Rouge porto

En sortant de la salle de gym de la rue Chanez, à Paris, où il venait de pratiquer son heure quotidienne de musculation, Jean-François n'avait pu retenir une grimace douloureuse. Son fichu mal de dos le reprenait. C'était bien sa veine en ce jour où il devait visiter trois chantiers. Il avait peiné comme un beau diable pour remonter les escaliers du vestiaire et s'installer sur le siège de son 4x4. Décidément, il se souviendrait de cet hiver 1992.

Certes, Jean-François avait toujours été un peu négligent en ce qui concernait sa santé, faisant trop confiance à sa bonne étoile et à sa résistance hors du commun. Athlète depuis son plus jeune âge, il pratiquait les sports de glisse aussi souvent que son boulot d'architecte le lui permettait et entretenait régulièrement sa forme, pour ne pas dire ses formes, au Gymnase Club : du reste, il était fier de ses abdos en plaque de chocolat, de ses pectoraux rebondis, et ne perdait jamais une occasion de les exhiber, affectionnant les tee-shirts moulants et les jeans serrés. Célibataire endurci, il collectionnait les conquêtes féminines.

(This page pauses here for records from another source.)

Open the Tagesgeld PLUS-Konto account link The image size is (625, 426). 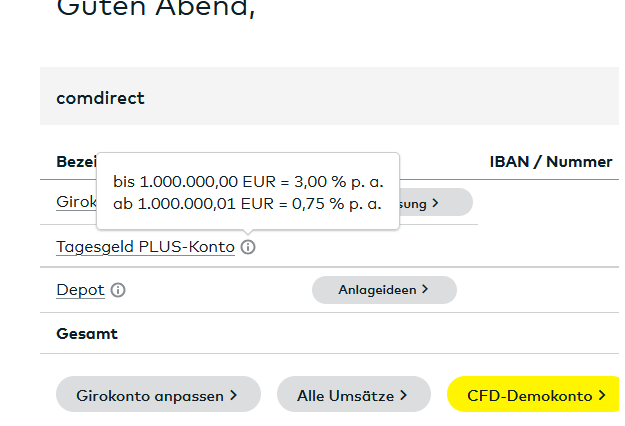145,247
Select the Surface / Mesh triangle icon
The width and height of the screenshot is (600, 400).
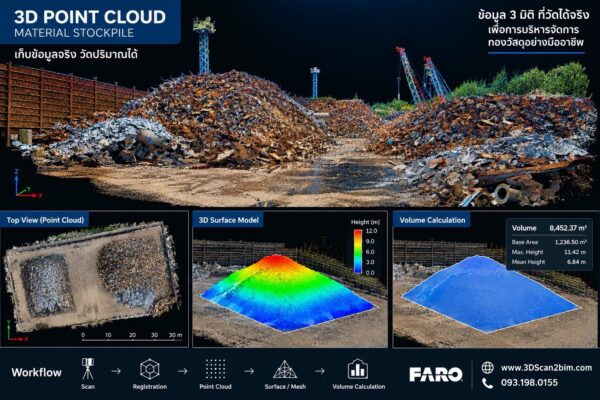click(285, 370)
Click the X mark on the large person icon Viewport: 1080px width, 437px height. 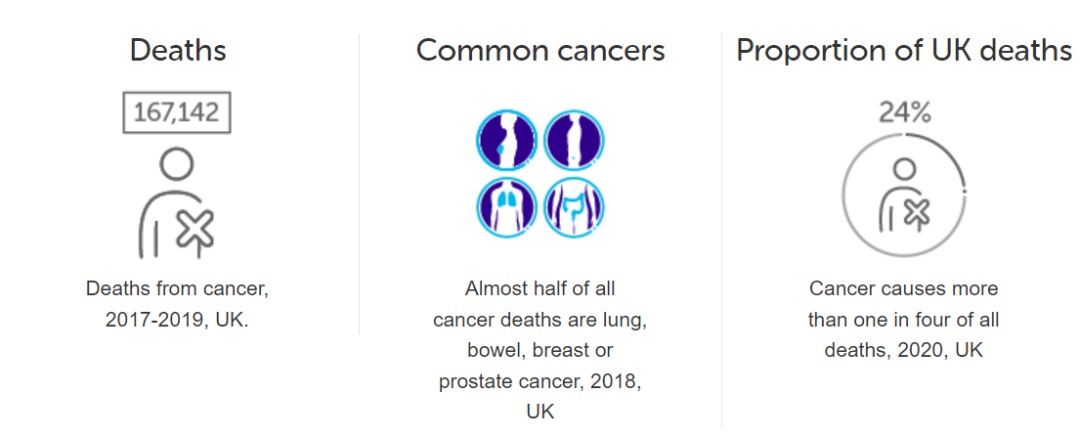[195, 229]
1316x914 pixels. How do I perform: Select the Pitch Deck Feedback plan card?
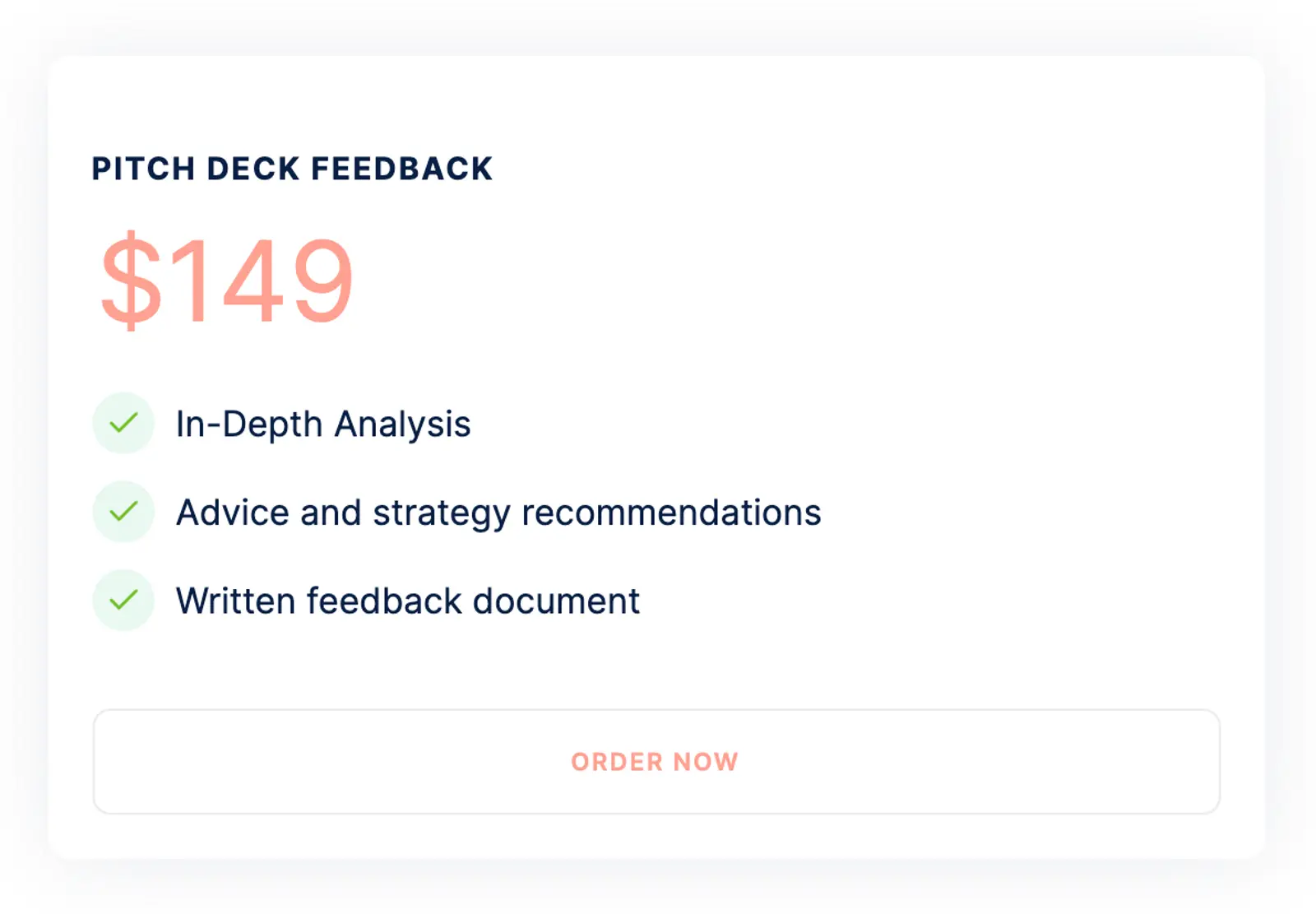click(658, 452)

En fait, Jean-François ne supportait pas d'être malade. Le seul médicament que contenait son armoire de toilette était un tube d'aspirine régulièrement renouvelé. Hormis celui-ci, point de salut. Pourtant, à plusieurs reprises déjà, il avait connu de telles douleurs lombaires. Mais chaque fois, il lui avait suffi de ralentir ses activités sportives et d'adopter un traitement anti-inflammatoire fourni par un ami pharmacien pour que tout rentre dans l'ordre. Il avait bien consulté un médecin trois ou quatre ans auparavant, à l'occasion d'une crise plus violente que d'habitude, qui avait émis l'hypothèse d'un début d'arthrose et suggéré de vérifier en procédant à une radio, mais trop absorbé par ses différentes activités, Jean-François n'avait jamais pris rendez-vous dans un centre de radiographie.

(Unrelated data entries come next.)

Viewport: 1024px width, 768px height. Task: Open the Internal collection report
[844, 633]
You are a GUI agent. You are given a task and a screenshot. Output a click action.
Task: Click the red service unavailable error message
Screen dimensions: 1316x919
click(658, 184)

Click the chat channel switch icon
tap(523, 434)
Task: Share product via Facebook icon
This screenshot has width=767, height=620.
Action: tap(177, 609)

Cette fois, la crise semblait plus sérieuse. Au bout de huit jours, et malgré l'arrêt de tout exercice physique, Jean-François avait de plus en plus mal au dos. Qui plus est, les articulations de ses genoux le faisaient souffrir : monter trois marches d'escalier devenait très pénible. Cette fois, il ne pouvait plus se dérober : c'était le médecin ou la chaise roulante. Après avoir procédé à l'examen d'usage, un spécialiste lui avait fait subir un interrogatoire serré. Un peu gêné, Jean-François avait été obligé d'avouer qu'il émettait des urines noires depuis des années. Il souffrait, en fait, d'ochronose.

Diagnostic

La découverte de l'anomalie urinaire de Jean-François a permis d'effectuer le diagnostic souvent difficile de l'ochronose. Depuis l'enfance, il présentait une alcaptonurie, propriété particulière que présentent les urines : se colorer en rouge porto lors de leur exposition à l'air libre. Une anomalie bénigne qui peut rester asymptomatique pendant trente ans, puis évolue progressivement vers l'ochronose.

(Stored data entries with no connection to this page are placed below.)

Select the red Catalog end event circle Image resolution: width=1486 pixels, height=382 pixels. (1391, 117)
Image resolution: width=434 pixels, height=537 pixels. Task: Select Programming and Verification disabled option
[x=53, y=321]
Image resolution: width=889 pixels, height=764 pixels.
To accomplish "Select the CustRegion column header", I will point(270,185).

Cette maladie est provoquée par l’absence de l'acide homogentésique-oxydase provoquant une accumulation d'acide homogentésique dans les tissus.

L'ochronose, qui vient du grec, ochros, signifiant ocre, et nosos, maladie, est due à l'accumulation de pigments ochromatiques, de couleur brunâtre, sur les tissus conjonctifs. Des dépôts colorés sont alors observés fréquemment sur la sclère des yeux, les pavillons des oreilles et les ongles de la main. L'arthrose ochronique en représente la manifestation la plus invalidante. Des douleurs et une raideur des genoux, de l'épaule, des hanches suggèrent alors une arthrose banale qui peut égarer les médecins, retarder le diagnostic et entraîner une évolution plus sévère. Le pronostic de cette maladie dépend de l'atteinte cardiaque et rénale, qui peuvent mettre en jeu le pronostic fonctionnel et vital.

La patiente la plus connue reste une momie égyptienne remontant à 1500 avant Jésus-Christ. Des études radio-logiques ont permis de découvrir sur elle des dépôts caractéristiques.

Le diagnostic de l’ochronose s’effectue le plus fréquemment lors de la découverte de calcifications discales, d’une pigmentation ochronotique et du noircissement des urines à l'air ambiant.

Cette maladie, dont le diagnostic est souvent difficile et effectué tardivement, doit être dépistée le plus précocement afin d'éviter des complications plus sérieuses et de commencer une prise en charge thérapeutique, comprenant notamment des médicaments antalgiques et des anti-inflammatoires.